QUESTIONS ET CONSIGNES:
a – Recopiez sans aucun changement, dans l'extrait sur les Béatitudes, le passage qui s'ouvre sur les mots « Jésus, je vous » et se termine par « selon les Béatitudes. ».
b – Répondez brièvement à ces questions sur l'extrait consacré aux Béatitudes :
(i) Où Jésus alla-t-il après avoir vu les foules ?
(ii) Qui a-t-on persécuté avant les disciples, selon la citation ?
(iii) Qu'est-ce que Jésus est en train de révolutionner, d'après le second paragraphe ?

EXTRAIT DU TEXTE:
*-*-*

L'enseignement que donne Jésus à ses disciples porte sur des situations qui se rencontrent dans la foule : «Ayant vu les foules, il alla en haut dans la montagne». Mais cet enseignement porte l'attention sur des manières de vivre qui peuvent se rencontrer chez quiconque appartient à la foule humaine. Or, ces façons de vivre ne sont pas perdues. Elles disent quelque chose. «C'est ainsi qu'ils ont persécuté les prophètes d'avant vous» : ceux qui, avant vous, parlaient, parlaient avec des mots, sans doute, mais aussi par des façons de vivre qui sont communes et qui vous attendent, vous aussi : «Heureux êtes-vous quand ils vous insultent et qu'ils vous persécutent et qu'ils disent mensongèrement contre vous toute sorte de mal à cause de moi».

Jésus, je vous le disais, est en train de révolutionner notre conception spontanée du bonheur. Il est aussi en train de renouveler notre façon d'entendre la vérité. Car, encore une fois, toutes ces situations ne sont pas des situations à partir desquelles on pourrait déduire le bonheur logiquement, par voie de raisonnement. Le bonheur n'en sort que parce qu'il le dit et parce qu'il est dedans, en elles, lui. La voilà la vérité selon les Béatitudes.

*-*-*

ENTRÉES FOURNIES:

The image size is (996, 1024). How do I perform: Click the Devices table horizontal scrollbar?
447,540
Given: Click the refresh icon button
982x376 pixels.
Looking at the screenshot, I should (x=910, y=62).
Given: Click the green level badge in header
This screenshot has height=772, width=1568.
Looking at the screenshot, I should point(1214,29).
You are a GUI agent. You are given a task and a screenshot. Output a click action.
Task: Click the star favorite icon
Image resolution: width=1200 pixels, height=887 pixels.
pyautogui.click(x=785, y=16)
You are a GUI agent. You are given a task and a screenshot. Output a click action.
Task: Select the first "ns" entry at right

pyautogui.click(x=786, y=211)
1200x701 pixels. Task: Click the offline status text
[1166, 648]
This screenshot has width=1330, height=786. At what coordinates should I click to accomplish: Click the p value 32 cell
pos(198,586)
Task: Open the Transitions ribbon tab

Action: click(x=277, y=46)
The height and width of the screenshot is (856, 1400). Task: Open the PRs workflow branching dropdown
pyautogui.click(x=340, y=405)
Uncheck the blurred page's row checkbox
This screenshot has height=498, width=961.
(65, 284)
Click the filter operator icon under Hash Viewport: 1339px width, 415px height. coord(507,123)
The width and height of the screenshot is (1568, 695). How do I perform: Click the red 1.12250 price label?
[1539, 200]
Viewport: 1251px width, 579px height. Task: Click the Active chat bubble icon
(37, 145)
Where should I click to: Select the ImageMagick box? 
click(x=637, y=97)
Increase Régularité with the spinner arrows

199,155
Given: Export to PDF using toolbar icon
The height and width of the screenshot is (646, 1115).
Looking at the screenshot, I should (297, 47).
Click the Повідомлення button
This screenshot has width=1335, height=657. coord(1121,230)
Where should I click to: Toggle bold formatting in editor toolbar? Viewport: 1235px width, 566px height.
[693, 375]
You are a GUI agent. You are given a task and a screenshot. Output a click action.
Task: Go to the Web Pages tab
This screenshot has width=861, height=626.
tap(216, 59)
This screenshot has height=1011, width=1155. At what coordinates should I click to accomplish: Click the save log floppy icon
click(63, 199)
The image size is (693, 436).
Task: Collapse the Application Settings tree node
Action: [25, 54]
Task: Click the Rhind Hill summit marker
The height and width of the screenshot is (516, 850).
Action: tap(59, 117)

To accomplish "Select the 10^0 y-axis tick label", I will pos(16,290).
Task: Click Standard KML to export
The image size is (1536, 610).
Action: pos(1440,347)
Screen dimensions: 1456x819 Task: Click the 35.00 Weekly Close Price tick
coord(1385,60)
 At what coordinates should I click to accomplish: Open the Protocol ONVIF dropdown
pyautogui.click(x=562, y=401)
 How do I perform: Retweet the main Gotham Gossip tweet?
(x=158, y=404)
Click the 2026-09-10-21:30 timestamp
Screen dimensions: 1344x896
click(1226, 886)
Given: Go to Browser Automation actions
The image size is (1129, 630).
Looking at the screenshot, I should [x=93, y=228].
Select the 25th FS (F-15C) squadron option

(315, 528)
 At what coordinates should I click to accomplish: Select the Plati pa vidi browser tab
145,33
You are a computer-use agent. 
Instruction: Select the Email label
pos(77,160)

*-*-*

RÉPONSES EXACTES:
a –
Jésus, je vous le disais, est en train de révolutionner notre conception spontanée du bonheur. Il est aussi en train de renouveler notre façon d'entendre la vérité. Car, encore une fois, toutes ces situations ne sont pas des situations à partir desquelles on pourrait déduire le bonheur logiquement, par voie de raisonnement. Le bonheur n'en sort que parce qu'il le dit et parce qu'il est dedans, en elles, lui. La voilà la vérité selon les Béatitudes.

b –
(i) En haut dans la montagne.
(ii) Les prophètes.
(iii) Notre conception spontanée du bonheur.